Mango Pickles (Jeruk Mangga)

Whenever my family made a trip to Penang, it's not difficult to decide what souvenir to get for our  family & friends back home. Without fail, I would buy for them fruit pickles. In fact, a visit to Penang is not complete without a visit to the Chowrasta Market area where there are several fruit-pickle shops. The last time I was there, I noticed there were more shops selling them.

Although I'm quite certain that fruit pickles don't originate from Penang,  for some reasons, which I can only guess, Penang is always associated with fruit pickles or vise versa. One reason could be because they are cheaper compared to the ones sold in other states in Malaysia or even Singapore. Another reason could be because of the quality, which I learnt recently. Just a few days ago when I was at Pasar Larkin in JB, I saw a stall selling fruit pickles, among other things. The stallholder explained that fruit pickles from Penang, compared to the ones produced in other states or Indonesia, taste better because they  do not have the unpleasant aftertaste caused by the chemical used.

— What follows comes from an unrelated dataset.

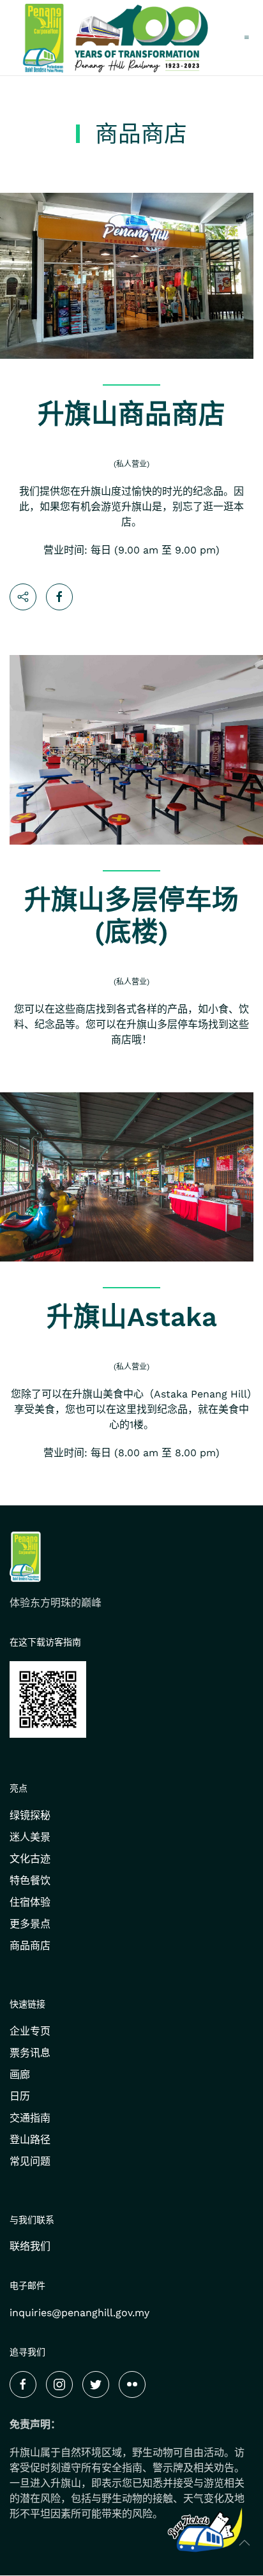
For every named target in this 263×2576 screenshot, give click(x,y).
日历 (20, 2096)
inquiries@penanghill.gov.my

I'm not a big fan of fruit pickles, so I rarely buy them. I've also never thought of making them at home until I saw Roz made some last year. I made them soon after I saw her post but didn't manage to post it here. I made them again a few days ago. These pickles don't resemble the store-bought ones but they are definitely healthier!

Mango Pickles (Jeruk Mangga)
Recipe by Roz@HomeKreation

8 young mangoes
2-3 tbsp coarse salt
a pinch of lime paste*
water* (* mix)

Sugar syrup:
1½ cup sugar
2 cups water
Combine sugar & water in a pot & boil. Set aside to cool.  (You may add more sugar syrup if you like sweeter pickles.)

  1. Peel & slice mangoes lengthwise.
  2. Sprinkle salt on mango slices in a big bowl and mix well.
  3. Place it in a container. Fill with water* until fully covered.
  4. Leave for one or two days until the colour changes to slightly yellowish. Then discard water & rinse mango slices if too salty.
  5. Pour sugar syrup into the container of mango slices. 
  6. Store in fridge overnight to allow sugar to fully absorb into mango slices before serving.
Update: I observed that after a week, the water turned slightly murky & the pickles tasted much better. So do wait a few days before consuming them. I threw the water away once it turned murky & store the pickles in the container without the water.
I'm submitting this post to the Malaysian Food Fest, Penang Month hosted by Alan of Travellingfoodies.